We turned left down Picadilly, and continued. Lured off course by a courtyard of stalls, and I bought a Buffon hand colored print of a Great Back Back Gull for probably what the entire book once cost..and a beached whale for John. We soldiered on, so yes there is a picture of Sala with cupid, which I cant resist attaching. Lunch was at Yo Sushi...for a sushi fix...and found it edible and efficient as a way to drop £15 on not much protein. Eastward, make Eastward, and we were finally rounding the corner of Haymarket, and scooted into the eddy created between the Sainsbury Wing and the National Gallery proper. Why struggle to cross a river when a paradise of art is right there on your side? For the next several hours, we learned about Fakes and Mistakes...a show on how paintings are fixed, faked, fooled with and generally not always what you think they are. Then we went to inspect the one (1) Vermeer and wallowed in so many views of virgins and dragons that I lost count. Thats when you know its time...when the virgin and the dragon are merging into one incredible optical experience. It was time...we split up...Sala to Liberty House, and myself to walk back to Baker street by way of Foyles (they had just gotten the graphic novel of Heart of Darkness, which I wanted, and did not have Pitchblack, the great graphic short novel by Youme Landowne, so i made as much fuss as i could about the need to stock it). And then, the march home, accompanied, it seemed, by half of London.

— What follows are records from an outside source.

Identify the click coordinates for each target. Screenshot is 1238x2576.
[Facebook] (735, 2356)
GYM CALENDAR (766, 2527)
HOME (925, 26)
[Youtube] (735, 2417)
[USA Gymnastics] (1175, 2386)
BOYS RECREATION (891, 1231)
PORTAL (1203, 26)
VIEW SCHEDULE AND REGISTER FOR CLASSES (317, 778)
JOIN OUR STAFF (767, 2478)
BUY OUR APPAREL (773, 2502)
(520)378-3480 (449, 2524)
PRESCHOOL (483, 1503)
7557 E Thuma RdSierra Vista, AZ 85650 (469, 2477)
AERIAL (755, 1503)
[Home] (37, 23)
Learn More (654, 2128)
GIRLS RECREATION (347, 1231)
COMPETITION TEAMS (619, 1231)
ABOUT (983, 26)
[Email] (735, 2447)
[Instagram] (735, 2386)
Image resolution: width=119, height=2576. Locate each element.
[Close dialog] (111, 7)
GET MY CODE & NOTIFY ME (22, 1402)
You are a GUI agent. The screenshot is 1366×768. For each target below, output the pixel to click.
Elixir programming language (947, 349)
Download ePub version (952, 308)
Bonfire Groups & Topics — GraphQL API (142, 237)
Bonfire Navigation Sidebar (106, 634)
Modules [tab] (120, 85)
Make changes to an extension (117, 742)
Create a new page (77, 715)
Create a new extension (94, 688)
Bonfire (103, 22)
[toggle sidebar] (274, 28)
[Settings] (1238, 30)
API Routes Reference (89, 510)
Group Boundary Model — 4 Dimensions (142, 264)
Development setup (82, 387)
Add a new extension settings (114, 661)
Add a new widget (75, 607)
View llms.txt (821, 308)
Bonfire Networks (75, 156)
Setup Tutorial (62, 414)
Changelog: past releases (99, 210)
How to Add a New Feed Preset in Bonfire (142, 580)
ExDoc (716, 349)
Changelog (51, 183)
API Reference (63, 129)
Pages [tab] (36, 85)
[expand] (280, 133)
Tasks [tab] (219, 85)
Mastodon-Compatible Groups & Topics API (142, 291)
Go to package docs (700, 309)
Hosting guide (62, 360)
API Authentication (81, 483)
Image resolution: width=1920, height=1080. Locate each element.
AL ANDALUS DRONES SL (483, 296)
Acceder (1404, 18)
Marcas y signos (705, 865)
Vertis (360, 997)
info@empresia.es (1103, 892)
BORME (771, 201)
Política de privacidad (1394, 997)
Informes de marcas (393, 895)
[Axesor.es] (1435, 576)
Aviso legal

We took the newly reopened Tube (the Bakerloo at least was open) to Kilburn Park, and then walked up the Kilburn High Road past mostly halal food shops and among black and brown faces to theTriangle Theatre. This is an area that we looked for lodgings in back in 1867, and ultimately did not look further because it felt mostly white at the time. The Triangle; What a good idea, a venue with two cinemas, a alive theatre , and a large cafe. A part of it is named James Baldwin workspace, but wasnt tenented or explained. But the next feature is a series of and by afghan performers and culture...and they have a big kid outreach...perhaps approaching Destiny Arts in Oakland, my favorite cultural success. It was Tiny Kushner, which we had not seen at the Berkeley Rep, and this production was directed by Berkeley's own Tony Taccone. I thought the sketches were quite brilliant...waiting for the 189 on the High Street afterwards . Sala said she wanted something a bit more in theatre...but you ( and I) will have to wait to find out just what that might be.
Today...again th e Tates. Rain expected, but the Tubes are running!"